▶ _Activity_
Go through the records and give each one again exactly.

Collected data entries:
----------
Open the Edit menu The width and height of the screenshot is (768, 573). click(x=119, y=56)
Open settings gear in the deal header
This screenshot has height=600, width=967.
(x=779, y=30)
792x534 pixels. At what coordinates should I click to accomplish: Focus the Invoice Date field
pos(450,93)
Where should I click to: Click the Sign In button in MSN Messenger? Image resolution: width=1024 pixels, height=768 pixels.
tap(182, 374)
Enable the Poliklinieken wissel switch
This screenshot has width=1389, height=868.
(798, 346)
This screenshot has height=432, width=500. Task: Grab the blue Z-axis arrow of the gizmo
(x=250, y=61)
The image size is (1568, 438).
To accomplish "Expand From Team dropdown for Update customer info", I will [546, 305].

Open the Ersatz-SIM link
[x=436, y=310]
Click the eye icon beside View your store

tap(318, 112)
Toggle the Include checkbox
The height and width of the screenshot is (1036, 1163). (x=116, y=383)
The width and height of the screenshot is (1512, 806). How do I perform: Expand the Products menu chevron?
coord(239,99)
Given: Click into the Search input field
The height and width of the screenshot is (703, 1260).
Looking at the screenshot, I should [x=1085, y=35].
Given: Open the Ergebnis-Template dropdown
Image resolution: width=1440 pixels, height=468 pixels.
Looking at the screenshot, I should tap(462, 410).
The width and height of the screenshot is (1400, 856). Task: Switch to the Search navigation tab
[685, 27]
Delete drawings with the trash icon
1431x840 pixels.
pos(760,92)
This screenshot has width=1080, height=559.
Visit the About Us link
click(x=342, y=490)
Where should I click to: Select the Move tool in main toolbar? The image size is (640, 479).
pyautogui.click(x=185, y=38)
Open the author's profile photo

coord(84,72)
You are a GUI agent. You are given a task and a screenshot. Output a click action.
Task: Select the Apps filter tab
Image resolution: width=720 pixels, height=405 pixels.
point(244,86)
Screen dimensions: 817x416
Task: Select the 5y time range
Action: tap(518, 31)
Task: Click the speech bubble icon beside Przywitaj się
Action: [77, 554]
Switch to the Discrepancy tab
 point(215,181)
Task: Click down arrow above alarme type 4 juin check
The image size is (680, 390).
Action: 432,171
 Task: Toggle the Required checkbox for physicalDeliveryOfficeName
----------
▶ _Written answer_
Open the Edit menu The width and height of the screenshot is (768, 573). click(x=119, y=56)
Open settings gear in the deal header
This screenshot has height=600, width=967.
(x=779, y=30)
792x534 pixels. At what coordinates should I click to accomplish: Focus the Invoice Date field
pos(450,93)
Where should I click to: Click the Sign In button in MSN Messenger? Image resolution: width=1024 pixels, height=768 pixels.
tap(182, 374)
Enable the Poliklinieken wissel switch
This screenshot has width=1389, height=868.
(798, 346)
This screenshot has height=432, width=500. Task: Grab the blue Z-axis arrow of the gizmo
(x=250, y=61)
The image size is (1568, 438).
To accomplish "Expand From Team dropdown for Update customer info", I will [546, 305].

Open the Ersatz-SIM link
[x=436, y=310]
Click the eye icon beside View your store

tap(318, 112)
Toggle the Include checkbox
The height and width of the screenshot is (1036, 1163). (x=116, y=383)
The width and height of the screenshot is (1512, 806). How do I perform: Expand the Products menu chevron?
coord(239,99)
Given: Click into the Search input field
The height and width of the screenshot is (703, 1260).
Looking at the screenshot, I should [x=1085, y=35].
Given: Open the Ergebnis-Template dropdown
Image resolution: width=1440 pixels, height=468 pixels.
Looking at the screenshot, I should tap(462, 410).
The width and height of the screenshot is (1400, 856). Task: Switch to the Search navigation tab
[685, 27]
Delete drawings with the trash icon
1431x840 pixels.
pos(760,92)
This screenshot has width=1080, height=559.
Visit the About Us link
click(x=342, y=490)
Where should I click to: Select the Move tool in main toolbar? The image size is (640, 479).
pyautogui.click(x=185, y=38)
Open the author's profile photo

coord(84,72)
You are a GUI agent. You are given a task and a screenshot. Output a click action.
Task: Select the Apps filter tab
Image resolution: width=720 pixels, height=405 pixels.
point(244,86)
Screen dimensions: 817x416
Task: Select the 5y time range
Action: tap(518, 31)
Task: Click the speech bubble icon beside Przywitaj się
Action: [77, 554]
Switch to the Discrepancy tab
 point(215,181)
Task: Click down arrow above alarme type 4 juin check
The image size is (680, 390).
Action: 432,171
 Task: Toggle the Required checkbox for physicalDeliveryOfficeName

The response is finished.